__DATA SUPPLIED__.
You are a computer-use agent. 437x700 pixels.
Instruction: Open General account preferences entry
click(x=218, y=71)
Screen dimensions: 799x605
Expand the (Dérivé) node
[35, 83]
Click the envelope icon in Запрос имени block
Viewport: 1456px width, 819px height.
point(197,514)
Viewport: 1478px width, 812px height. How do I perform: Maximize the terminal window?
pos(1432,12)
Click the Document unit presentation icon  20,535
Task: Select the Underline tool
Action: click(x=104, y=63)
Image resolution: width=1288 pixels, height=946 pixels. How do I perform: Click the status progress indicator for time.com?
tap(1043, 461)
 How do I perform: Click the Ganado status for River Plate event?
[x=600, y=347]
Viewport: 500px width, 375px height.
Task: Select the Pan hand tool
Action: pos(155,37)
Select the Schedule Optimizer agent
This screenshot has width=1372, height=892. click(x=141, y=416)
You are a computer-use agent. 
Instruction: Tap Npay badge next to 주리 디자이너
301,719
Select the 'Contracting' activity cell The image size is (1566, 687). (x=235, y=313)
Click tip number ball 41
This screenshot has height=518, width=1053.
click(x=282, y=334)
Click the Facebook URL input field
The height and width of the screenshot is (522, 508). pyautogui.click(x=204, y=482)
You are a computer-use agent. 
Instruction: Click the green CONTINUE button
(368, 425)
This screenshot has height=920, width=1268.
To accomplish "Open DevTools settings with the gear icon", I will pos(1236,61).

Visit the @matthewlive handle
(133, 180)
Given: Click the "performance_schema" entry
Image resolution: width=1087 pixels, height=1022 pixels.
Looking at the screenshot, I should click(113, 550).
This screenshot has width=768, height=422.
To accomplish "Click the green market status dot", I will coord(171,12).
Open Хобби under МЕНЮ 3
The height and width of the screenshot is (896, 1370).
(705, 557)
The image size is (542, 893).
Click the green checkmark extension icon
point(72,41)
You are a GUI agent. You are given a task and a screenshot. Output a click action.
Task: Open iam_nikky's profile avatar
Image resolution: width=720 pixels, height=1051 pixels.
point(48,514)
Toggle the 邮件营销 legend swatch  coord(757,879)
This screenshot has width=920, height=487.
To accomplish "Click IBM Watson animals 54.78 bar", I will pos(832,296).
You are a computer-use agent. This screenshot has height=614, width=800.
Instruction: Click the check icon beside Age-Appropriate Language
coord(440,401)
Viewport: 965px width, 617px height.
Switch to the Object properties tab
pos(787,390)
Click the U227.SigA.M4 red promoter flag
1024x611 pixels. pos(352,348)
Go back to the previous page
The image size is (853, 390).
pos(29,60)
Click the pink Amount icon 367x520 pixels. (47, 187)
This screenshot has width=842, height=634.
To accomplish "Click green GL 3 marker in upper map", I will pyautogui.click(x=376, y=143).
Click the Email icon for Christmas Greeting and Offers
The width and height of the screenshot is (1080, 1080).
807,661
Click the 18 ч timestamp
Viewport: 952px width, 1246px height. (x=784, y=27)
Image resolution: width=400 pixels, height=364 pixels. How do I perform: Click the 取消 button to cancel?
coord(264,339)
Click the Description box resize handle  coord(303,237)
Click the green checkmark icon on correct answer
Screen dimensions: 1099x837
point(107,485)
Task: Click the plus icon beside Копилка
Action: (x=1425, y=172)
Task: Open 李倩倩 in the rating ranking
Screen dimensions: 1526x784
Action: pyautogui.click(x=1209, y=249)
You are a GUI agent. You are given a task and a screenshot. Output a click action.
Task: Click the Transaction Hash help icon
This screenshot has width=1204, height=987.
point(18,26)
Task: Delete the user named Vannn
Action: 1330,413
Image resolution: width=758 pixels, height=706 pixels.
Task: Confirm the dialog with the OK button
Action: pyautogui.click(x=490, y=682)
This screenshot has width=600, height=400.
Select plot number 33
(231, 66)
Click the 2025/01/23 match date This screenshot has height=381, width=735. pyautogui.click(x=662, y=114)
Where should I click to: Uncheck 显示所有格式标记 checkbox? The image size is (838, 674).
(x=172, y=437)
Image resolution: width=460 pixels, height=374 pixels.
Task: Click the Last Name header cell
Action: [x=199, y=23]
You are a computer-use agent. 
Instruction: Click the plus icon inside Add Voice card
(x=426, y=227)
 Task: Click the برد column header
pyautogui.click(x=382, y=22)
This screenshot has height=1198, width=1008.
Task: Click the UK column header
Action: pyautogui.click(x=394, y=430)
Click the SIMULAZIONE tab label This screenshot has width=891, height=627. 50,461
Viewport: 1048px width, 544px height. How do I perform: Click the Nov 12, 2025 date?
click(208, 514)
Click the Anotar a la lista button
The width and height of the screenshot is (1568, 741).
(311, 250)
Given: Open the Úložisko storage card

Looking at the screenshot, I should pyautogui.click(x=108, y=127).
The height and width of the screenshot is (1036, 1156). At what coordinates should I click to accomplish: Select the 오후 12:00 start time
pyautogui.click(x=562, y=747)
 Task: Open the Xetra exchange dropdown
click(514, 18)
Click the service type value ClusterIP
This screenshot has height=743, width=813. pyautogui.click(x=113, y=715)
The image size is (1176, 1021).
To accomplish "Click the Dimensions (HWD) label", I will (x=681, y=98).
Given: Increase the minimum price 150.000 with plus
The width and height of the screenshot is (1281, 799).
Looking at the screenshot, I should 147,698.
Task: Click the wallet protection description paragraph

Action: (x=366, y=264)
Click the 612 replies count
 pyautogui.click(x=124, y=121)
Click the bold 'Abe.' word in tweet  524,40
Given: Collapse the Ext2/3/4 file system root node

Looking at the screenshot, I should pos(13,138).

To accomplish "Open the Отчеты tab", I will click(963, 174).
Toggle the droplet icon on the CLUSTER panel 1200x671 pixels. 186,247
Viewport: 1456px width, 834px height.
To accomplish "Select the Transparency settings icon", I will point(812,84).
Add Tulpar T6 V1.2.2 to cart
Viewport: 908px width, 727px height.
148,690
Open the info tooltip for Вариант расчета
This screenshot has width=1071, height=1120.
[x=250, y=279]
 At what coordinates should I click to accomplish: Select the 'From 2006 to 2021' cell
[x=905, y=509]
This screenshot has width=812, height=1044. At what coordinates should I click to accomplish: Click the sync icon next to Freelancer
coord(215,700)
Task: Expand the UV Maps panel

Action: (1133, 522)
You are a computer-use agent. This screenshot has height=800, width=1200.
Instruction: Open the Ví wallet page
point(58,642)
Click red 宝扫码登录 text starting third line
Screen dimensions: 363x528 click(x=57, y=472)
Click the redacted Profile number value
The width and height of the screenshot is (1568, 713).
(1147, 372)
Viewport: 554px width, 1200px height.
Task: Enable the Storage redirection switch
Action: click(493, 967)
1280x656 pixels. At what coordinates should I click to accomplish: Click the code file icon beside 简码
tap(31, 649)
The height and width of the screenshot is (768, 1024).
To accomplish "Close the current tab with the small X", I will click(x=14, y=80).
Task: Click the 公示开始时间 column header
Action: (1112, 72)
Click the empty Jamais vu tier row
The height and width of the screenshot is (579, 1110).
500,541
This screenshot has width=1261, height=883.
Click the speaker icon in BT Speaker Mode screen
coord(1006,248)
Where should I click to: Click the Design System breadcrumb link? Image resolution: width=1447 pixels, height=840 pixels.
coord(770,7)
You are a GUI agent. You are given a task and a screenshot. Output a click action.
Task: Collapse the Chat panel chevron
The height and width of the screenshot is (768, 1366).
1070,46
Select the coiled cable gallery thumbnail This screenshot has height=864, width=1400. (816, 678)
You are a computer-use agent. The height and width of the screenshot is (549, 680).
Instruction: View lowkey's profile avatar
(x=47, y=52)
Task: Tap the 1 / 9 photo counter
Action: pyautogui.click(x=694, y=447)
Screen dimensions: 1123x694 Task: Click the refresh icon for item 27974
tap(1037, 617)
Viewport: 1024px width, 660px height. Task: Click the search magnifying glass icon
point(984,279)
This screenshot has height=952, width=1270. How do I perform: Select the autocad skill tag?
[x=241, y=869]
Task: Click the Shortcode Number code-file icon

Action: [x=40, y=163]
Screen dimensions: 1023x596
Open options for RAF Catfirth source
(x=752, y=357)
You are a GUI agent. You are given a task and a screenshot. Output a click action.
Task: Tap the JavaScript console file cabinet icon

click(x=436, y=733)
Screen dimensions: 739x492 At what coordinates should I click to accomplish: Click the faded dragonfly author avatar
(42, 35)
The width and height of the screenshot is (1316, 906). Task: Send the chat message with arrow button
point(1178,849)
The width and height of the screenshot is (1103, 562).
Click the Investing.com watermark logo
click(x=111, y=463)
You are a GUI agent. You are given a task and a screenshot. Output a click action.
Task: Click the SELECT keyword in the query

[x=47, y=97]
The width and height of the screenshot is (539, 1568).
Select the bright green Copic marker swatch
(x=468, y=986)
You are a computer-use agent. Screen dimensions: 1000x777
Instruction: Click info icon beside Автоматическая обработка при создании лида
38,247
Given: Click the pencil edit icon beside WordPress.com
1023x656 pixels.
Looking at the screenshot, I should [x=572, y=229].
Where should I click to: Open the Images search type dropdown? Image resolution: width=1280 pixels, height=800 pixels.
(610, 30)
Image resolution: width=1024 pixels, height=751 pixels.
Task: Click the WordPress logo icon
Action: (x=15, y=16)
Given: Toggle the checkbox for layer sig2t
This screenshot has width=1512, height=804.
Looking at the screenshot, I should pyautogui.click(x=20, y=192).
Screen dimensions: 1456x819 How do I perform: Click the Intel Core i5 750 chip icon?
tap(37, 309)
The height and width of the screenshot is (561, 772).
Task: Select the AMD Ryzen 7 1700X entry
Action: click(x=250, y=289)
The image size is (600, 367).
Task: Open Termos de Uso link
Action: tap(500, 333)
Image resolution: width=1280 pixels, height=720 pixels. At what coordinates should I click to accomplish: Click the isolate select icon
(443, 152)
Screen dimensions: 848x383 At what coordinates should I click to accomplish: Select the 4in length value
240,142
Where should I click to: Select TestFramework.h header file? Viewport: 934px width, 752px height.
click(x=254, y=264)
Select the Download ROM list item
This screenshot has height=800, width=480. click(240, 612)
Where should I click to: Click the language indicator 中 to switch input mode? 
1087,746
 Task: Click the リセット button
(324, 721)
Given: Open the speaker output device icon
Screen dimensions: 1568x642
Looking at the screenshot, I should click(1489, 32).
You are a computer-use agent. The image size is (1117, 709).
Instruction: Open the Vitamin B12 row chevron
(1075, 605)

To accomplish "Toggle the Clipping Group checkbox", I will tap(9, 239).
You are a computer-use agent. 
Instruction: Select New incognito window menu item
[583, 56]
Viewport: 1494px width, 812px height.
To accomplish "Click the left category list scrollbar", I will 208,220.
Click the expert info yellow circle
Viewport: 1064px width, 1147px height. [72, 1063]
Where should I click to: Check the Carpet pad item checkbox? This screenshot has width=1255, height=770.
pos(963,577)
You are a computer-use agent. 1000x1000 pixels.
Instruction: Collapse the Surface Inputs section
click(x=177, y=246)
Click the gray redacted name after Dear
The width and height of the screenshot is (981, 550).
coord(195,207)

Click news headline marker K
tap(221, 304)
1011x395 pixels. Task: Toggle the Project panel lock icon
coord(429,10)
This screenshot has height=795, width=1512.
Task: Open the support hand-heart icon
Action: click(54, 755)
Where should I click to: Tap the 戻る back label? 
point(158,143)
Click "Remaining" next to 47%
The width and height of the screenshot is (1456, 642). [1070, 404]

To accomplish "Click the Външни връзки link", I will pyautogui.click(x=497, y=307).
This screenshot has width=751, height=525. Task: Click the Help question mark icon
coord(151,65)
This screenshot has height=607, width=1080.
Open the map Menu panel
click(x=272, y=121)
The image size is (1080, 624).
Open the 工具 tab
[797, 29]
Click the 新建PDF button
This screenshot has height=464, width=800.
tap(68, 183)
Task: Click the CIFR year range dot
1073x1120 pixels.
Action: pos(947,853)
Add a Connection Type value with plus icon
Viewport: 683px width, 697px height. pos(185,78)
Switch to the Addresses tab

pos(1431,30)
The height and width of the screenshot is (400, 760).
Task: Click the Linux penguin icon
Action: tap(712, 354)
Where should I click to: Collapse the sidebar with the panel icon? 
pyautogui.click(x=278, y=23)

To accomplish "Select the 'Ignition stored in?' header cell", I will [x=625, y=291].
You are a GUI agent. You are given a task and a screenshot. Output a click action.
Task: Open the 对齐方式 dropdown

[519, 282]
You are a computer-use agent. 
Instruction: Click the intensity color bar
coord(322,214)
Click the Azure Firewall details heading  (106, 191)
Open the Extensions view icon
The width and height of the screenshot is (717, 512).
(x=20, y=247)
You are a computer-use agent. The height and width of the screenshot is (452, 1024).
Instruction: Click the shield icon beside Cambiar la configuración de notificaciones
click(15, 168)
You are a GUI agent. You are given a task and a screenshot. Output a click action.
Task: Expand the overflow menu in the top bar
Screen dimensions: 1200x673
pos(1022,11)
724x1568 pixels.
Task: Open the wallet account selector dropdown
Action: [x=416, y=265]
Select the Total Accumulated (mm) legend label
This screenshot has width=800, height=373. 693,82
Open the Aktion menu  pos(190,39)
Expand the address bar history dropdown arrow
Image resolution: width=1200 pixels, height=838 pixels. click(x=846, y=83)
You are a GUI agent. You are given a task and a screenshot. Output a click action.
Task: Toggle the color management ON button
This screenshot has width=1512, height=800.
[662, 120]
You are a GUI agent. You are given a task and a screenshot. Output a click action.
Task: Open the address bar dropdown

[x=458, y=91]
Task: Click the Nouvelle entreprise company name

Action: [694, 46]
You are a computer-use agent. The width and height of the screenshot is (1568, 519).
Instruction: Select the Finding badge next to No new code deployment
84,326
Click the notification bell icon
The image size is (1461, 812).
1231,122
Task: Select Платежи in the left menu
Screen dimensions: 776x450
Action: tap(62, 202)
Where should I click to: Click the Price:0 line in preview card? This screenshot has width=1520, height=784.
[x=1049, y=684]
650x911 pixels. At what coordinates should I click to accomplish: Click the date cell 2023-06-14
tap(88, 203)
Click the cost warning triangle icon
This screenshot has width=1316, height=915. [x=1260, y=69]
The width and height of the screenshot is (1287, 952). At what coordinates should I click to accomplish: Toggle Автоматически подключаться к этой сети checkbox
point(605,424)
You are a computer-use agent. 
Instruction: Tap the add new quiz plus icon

__WHAT THE TASK ASKS__. Convert the rows from the line containing "will pyautogui.click(x=497, y=307)." through the line containing "pyautogui.click(x=278, y=23)", both included, into a JSON list of strings with one string per line and blank lines omitted.

__THE ANSWER__.
[
  "To accomplish \"Click the Външни връзки link\", I will pyautogui.click(x=497, y=307).",
  "This screenshot has width=751, height=525. Task: Click the Help question mark icon",
  "coord(151,65)",
  "This screenshot has height=607, width=1080.",
  "Open the map Menu panel",
  "click(x=272, y=121)",
  "The image size is (1080, 624).",
  "Open the 工具 tab",
  "[797, 29]",
  "Click the 新建PDF button",
  "This screenshot has height=464, width=800.",
  "tap(68, 183)",
  "Task: Click the CIFR year range dot",
  "1073x1120 pixels.",
  "Action: pos(947,853)",
  "Add a Connection Type value with plus icon",
  "Viewport: 683px width, 697px height. pos(185,78)",
  "Switch to the Addresses tab",
  "pos(1431,30)",
  "The height and width of the screenshot is (400, 760).",
  "Task: Click the Linux penguin icon",
  "Action: tap(712, 354)",
  "Where should I click to: Collapse the sidebar with the panel icon? ",
  "pyautogui.click(x=278, y=23)"
]